# Jupyter Notebook

This is a Jupyter Notebook, which is a basically just a super fancy Python shell.

You may have "cells" that can either be text (like this one) or executable Python code. Notebooks are really nice because they allow you to rapidly develop Python code by writing small bits of code, testing their output, and moving on to the next bit; this interactive nature of the notebook is a huge plus to professional Python developers. 

It's also nice, because it's really easy to share your code with others and surround it with text to tell a story! 

# Colaboratory
Colaboratory is a service provided by Google to take a Jupyter Notebook (a standard formay of a `.ipynb` file) and let users edit/run the code in the notebook for free! 

This notebook is write-protected so you are not able to edit the  notebook that the whole class will look at, but you are able to open up the notebook in "playground mode" which lets you make edits to a temporary copy of the notebook. If you want to save the changes you made to this notebook, you will have to follow the instructions when you try to save to copy the notebook to your Google Drive. 

# Setup
Make sure you run the following cell(s) before trying to run any the following cells. You do not need to understand what they are doing, it's just a way to make sure there is a file we want to use stored on the computer running this notebook.


In [0]:
import requests

def save_file(url, file_name):
  r = requests.get(url)
  with open(file_name, 'wb') as f:
    f.write(r.content)

save_file('https://courses.cs.washington.edu/courses/cse163/19sp/' +
          'files/lectures/05-29/BostonHousing.csv', 'BostonHousing.csv')

# Functional programming
For this problem, we want to multiply every number in a list2

In [0]:
nums = [1, 5, 7, 10, 14, 27]

We have seen before in class that we can solve this with a simple for loop

In [0]:
two_nums = []
for num in nums:
  two_nums.append(2 * num)
print(two_nums)

[2, 10, 14, 20, 28, 54]


You might also remember we can use a **list comprehension** to abstract away building up the new list explicitly

In [0]:
[2 * num for num in nums]

[2, 10, 14, 20, 28, 54]

While this appraoch is a bit easier to read, it still requires us to write out an explicit loop. In **functional programming**, we prefer to not have to write "how" to do something but focus more on the "what". 

In Python, we use the `map` function to apply a given function over a list of values. The `map` function is "lazy" in the sense it won't compute all the values unless we ask for them. To do this, we pass it to the `list` constructor so it evaluates all the elements.

In [0]:
def times_two(num):
  return 2 * num

list(map(times_two, nums))

[2, 10, 14, 20, 28, 54]

We could go ahead and write our own `our_map` function to show exactly how `map` is implemented (minus the lazy evaluation)

In [0]:
def our_map(f, vals):
  return [f(v) for v in vals]

In [0]:
our_map(times_two, nums)

[2, 10, 14, 20, 28, 54]

It is also good to remind you that we can use the lambda syntax to define an **anonymous function** so we don't have to go write a named function like `times_two` every single time.

In [0]:
list(map(lambda num: 2 * num, nums))

[2, 10, 14, 20, 28, 54]

We then went on to your next higher-order function **filter**. This is similar to the structure of `map`, but instead of returning new values the function passed should return `bool`s. `filter` will keep all values the function returns true for

In [0]:
list(filter(lambda num: num % 2 == 0, nums))

[10, 14]

Reduce was actually removed as a built-in function from Python in version 3.0. If we want to use `reduce`, we have to import it from `functools`.

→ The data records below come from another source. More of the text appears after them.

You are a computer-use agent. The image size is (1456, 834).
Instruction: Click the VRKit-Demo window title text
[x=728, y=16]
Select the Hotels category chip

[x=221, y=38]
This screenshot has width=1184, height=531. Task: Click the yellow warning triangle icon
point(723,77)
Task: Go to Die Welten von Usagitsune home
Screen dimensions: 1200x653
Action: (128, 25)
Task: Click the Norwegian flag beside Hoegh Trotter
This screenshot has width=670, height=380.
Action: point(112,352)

The function passed to `reduce` takes 2 values, the first is the current accumalation of the previous values and the second is the next file; the function shows how the combine the next value with all the previous ones.

In [0]:
from functools import reduce
reduce(lambda cumulative, curr: cumulative + curr, nums)

64

The example above computes the sum of all the numbers. It might be clearer too see one way that we could implement `reduce`

In [0]:
def our_reduce(f, vals):
  acc = vals[0]
  for v in vals[1:]:
    acc = f(acc, v)
  return acc

# Spark
We saw in lecture this framework called Spark let's us easily write code that runs on a distributed system. Below we have an example that trains a machine learning model to predict housing prices. Notice that the API is very different than `sklearn`, but there are a lot of the same components. 

This example is a bit lame in some sense because it is running locally (on this one Google machine) and not on a distributed system, but the cool thing is this code will run on a distributed system with minor modification! That is the nice thing about using the Spark API in this case.

We will explain what each cell is trying to do, but we cannot explain every single line without writing a huge chapter.

This cell is installing all the necessary tools to run Spark (Java, Spark, `findspark` python program)

In [0]:
!apt-get install openjdk-8-jdk-headless -qq > /dev/null
!wget -q https://www-us.apache.org/dist/spark/spark-2.4.3/spark-2.4.3-bin-hadoop2.7.tgz
!tar xf spark-2.4.3-bin-hadoop2.7.tgz
!pip install -q findspark

The next cell is setting some "environment variables" so that the program knows where to find the required files.

In [0]:
import os
os.environ["JAVA_HOME"] = "/usr/lib/jvm/java-8-openjdk-amd64"
os.environ["SPARK_HOME"] = "/content/spark-2.4.3-bin-hadoop2.7"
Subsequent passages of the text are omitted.